In an effort to offset the loss of hounds as a hunting tool, the WDFW expanded the cougar season (from 30 days in 1996 to 228 days by 1999), upped the annual limit from one to two cougars and lowered the price of a cougar tag.
The result: The number of hunters holding a cougar license went from 1,500 before I-655 to more than 50,000 now -- and the number of cougars harvested by Washington hunters climbed to levels that far exceed pre-1996 levels. (Except for 1995, when a record harvest of about 300 cougars led to I-655's passage.)
The upshot is that, according to a 2006 study by Washington State University's Large Carnivore Conservation Laboratory, Washington's cougar population -- estimated as anywhere from 1,900 to 4,000 -- has actually declined since I-655. WDFW biologists agree, and are reducing harvest limits (especially those involving female cougars) and dropping the annual bag limit back from one to two.
With a declining cougar population, though, how can cougar complaints still be above 1996 levels?
It's all in the way that population has declined.
* * * *
Because there are more females than males in the general cougar population, the "incidental" cougar hunter -- one who's actually hunting elk or deer but shoots a cougar because he has that dirt-cheap cougar tag -- tends to kill more females.
Hound hunters, meanwhile, tend to target males, particularly the older, larger ones -- the very alpha males that have learned to be wary of humans -- leaving vacancies for younger, less-prudent renegades.
The combination of those two factors, suggests the WSU study, has created a younger cougar population less prepared to deal with humans' presence in cougar territory.
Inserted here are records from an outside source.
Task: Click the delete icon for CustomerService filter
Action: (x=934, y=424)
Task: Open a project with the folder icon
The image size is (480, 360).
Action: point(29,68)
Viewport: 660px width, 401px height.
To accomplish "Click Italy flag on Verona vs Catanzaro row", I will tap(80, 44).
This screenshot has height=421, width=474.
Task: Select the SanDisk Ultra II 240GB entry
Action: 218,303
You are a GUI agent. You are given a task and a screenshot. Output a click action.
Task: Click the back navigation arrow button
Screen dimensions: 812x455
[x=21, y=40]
Bingo: more scary cougar encounters.
"A lot of the cougars that tend to get more into trouble with human activities are young animals dispersing into new territory," says David Anderson, a Klickitat County-based state wildlife biologist. "And I think part of the reason we've gotten more cougar reports from the public in recent years is that there's more public that have moved into these outlying areas."
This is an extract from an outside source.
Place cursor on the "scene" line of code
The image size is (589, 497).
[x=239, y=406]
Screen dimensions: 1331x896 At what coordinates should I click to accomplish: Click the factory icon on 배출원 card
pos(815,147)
But those increasing cougar reports lead to political pressure to remove the cougars -- or, in Klickitat County's case, to bring hounds back into the hunt. And groups with concerns about the pilot hound-hunt program, like Bellingham-based Conservation Northwest, disagree with that approach.
"Any hound-hunting, or cougar hunting in general, should be based on the most current science, and not politics," says Joe Scott, the group's international conservation director.
Noting that Conservation Northwest has "absolutely no issues at all" with the state's problem-cougar removal program, Scott says, "to further couch (the pilot program) in terms of public safety, a tool set they already have, we believe is disingenuous. There's no body of evidence ... that says hound-hunting is going to prevent or preclude problem cougars."
Without the hounds, on the other hand, Klickitat County landowners can look forward to something else: long hours in a tree stand, listening for a nightmare.